-- Source material follows --

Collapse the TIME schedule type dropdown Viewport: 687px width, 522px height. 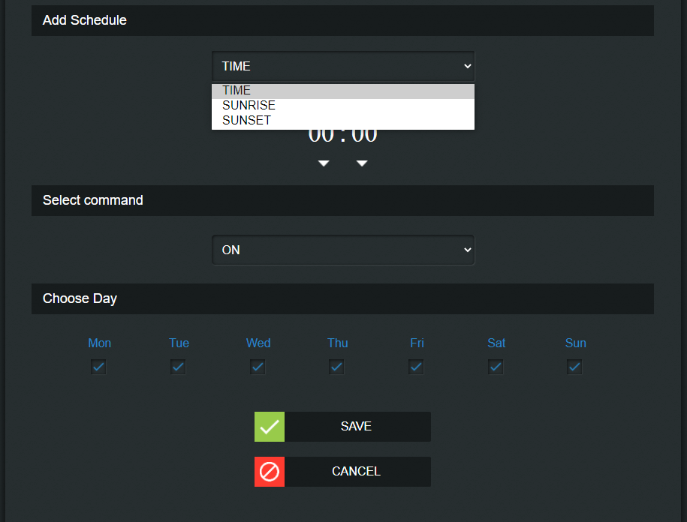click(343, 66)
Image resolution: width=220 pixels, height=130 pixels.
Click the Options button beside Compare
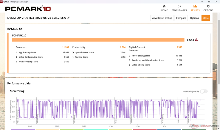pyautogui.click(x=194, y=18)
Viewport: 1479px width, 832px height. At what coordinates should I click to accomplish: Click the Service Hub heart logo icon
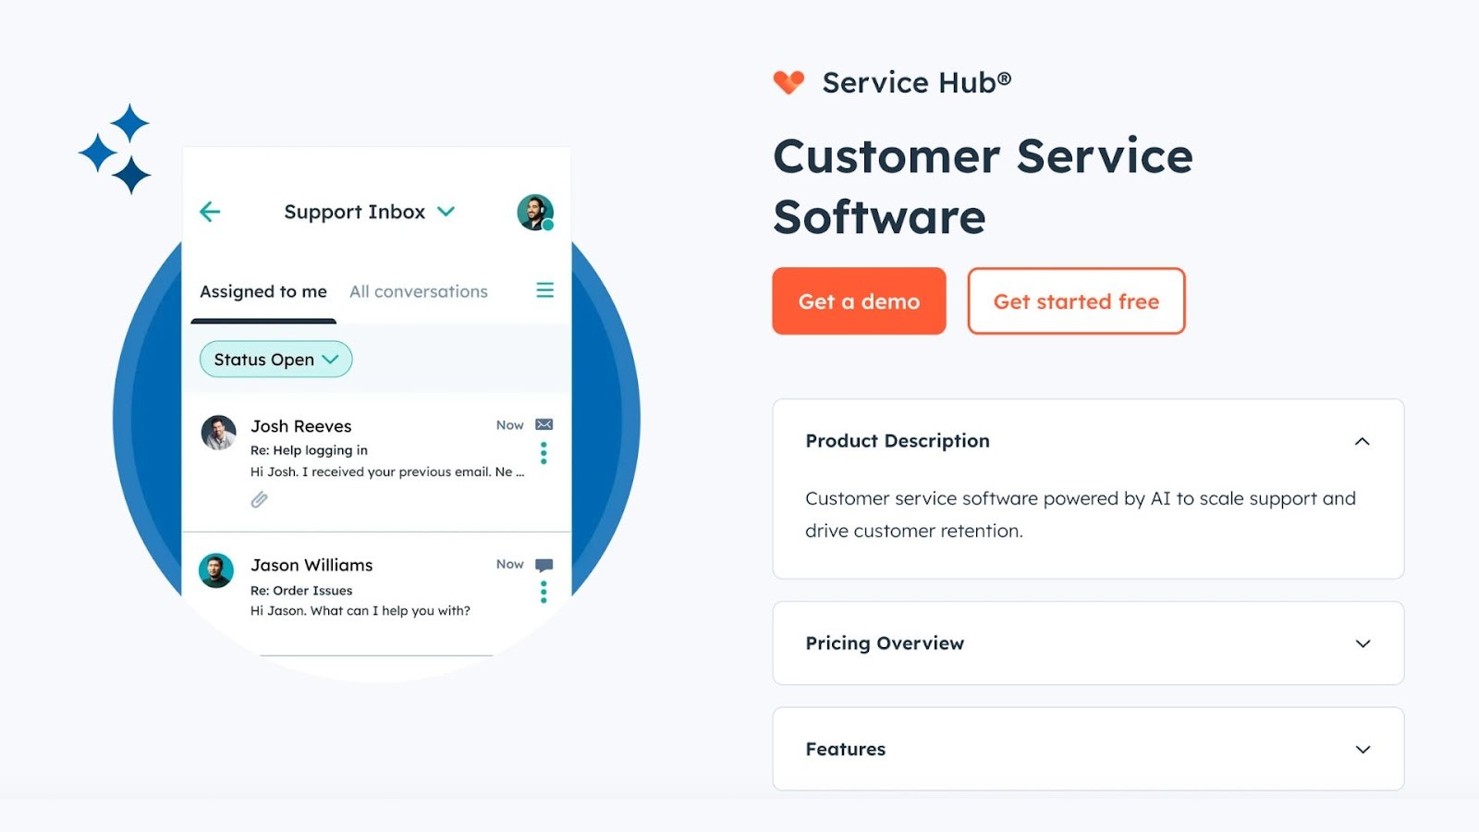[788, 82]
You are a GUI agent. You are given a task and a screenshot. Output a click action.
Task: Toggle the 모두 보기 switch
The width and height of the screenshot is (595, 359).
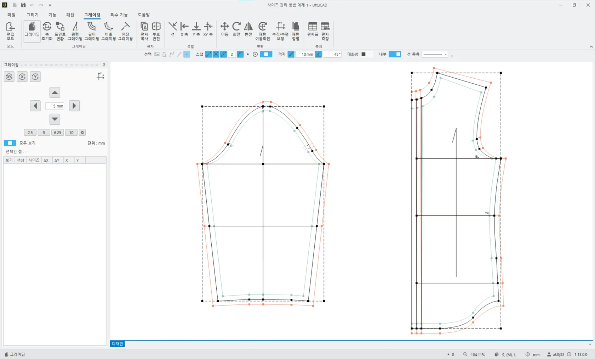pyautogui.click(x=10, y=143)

-- Source material concluded --

- [Your task] Leave out every picture and copy, exactly as written, the lines from the one with "The width and" through the end of the records above.

- [Task result]
The width and height of the screenshot is (595, 359).
pyautogui.click(x=10, y=143)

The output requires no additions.